(05.02.10) L'operazione McItaly non fa che inserirsi in una strategia
di differenziazione di McDonald, attuata per evitare
la 'crisi di rigetto'. Ed era già cominciata con il
connubbio con il Parmigiano Reggiano Dop. Ma si rischia
di fare del Made in Italy alimentare la replica del
tessile.
'McDonald 'convertito' sulla via di Damasco da super Zaia
o Made in Italy McDonaldizzato?
Operazione fortemente ambigua quella di McItaly. Un pout pourri di cibi IGP e DOP finisce nei panini di McDonald's. Un sincretismo
di italicità ben poco 'federalista', così come
poco leghista è la benedizione del simbolo del mondialismo
alimentare. E Zaia reagisce un po' sopra
le righe alle critiche lasciandosi andare alla demagogia
e offendendo i consumatori bio
Ha ricevuto molta enfasi l'operazione McItaly scattata il 27
gennaio con il patrocinio del Ministero dell'agricoltura
e con Zaia testimonial entusiasta. E' bastato
un panino con un po' di prodotti Dop e Igp per 'benedire'
McDonald's. Tanto entusiasmo ha fatto anche parlare
di 'nuovi sbocchi di mercato' e di un futuro radioso
per i 'contadini italiani' proiettati in una globalizzazione
'buona' che porta nel mondo l'identità alimentare italiana.
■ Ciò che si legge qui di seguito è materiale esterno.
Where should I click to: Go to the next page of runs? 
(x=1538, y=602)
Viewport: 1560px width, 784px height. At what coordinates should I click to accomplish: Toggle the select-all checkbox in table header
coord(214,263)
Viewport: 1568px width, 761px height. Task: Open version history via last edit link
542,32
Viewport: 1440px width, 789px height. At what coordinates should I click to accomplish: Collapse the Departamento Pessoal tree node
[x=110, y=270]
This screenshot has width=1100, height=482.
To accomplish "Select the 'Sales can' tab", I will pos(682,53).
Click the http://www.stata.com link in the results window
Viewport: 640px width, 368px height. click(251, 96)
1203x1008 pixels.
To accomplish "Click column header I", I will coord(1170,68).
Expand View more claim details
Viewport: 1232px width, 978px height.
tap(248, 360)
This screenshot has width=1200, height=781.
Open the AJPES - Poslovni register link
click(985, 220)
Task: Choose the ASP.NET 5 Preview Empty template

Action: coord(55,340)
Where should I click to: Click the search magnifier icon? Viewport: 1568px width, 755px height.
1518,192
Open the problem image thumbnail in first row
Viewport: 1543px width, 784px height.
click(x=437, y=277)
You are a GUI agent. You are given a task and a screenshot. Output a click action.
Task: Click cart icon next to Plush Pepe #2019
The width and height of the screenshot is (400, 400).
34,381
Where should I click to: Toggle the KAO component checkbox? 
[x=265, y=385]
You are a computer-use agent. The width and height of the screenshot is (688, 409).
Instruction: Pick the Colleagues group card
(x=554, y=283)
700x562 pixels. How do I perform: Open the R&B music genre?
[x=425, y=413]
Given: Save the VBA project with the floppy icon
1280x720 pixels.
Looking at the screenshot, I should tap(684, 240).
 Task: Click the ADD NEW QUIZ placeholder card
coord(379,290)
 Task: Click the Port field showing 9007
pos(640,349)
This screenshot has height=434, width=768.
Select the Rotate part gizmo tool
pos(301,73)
Carlin Petrini si è molto prudentemente riservato
un giudizio
'Non prendo una posizione netta e faccio delle domande a McDonald's: mantiene la qualità media di un prodotto italiano? I contadini vengono pagati in modo giusto? Quando saprò le risposte dirò da che parte sto'.
Ma
ha anche detto:
Ho paura che la
dichiarata 'svolta identitaria' - secondo le parole di Zaia - che l´operazione
McItaly porterà all´agricoltura italiana possa rivelarsi né più né meno che una
cancellazione d´identità in favore dell´omologazione. Una standardizzazione che va invece verso l´identità di un
solo marchio, un brand sovranazionale noto a tutti, con il suo 'gusto
inconfondibile' che infatti riconosciamo benissimo anche senza dover entrare in
un fast food, perché è sufficiente avvicinarcisi, a Roma come a Parigi, a New
York come a Shangai. Anche se servono il McItaly, il McGreek, il McLobster o il
McHuevo.
Ad attaccare duro ci ha pensato il Guardian
che ha parlato di 'mostruoso tradimento'. Attacco volgare
che non ha credibilità dato l'antiberlusconismo viscerale
(cui non sfugge anche po' di anti-italianismo)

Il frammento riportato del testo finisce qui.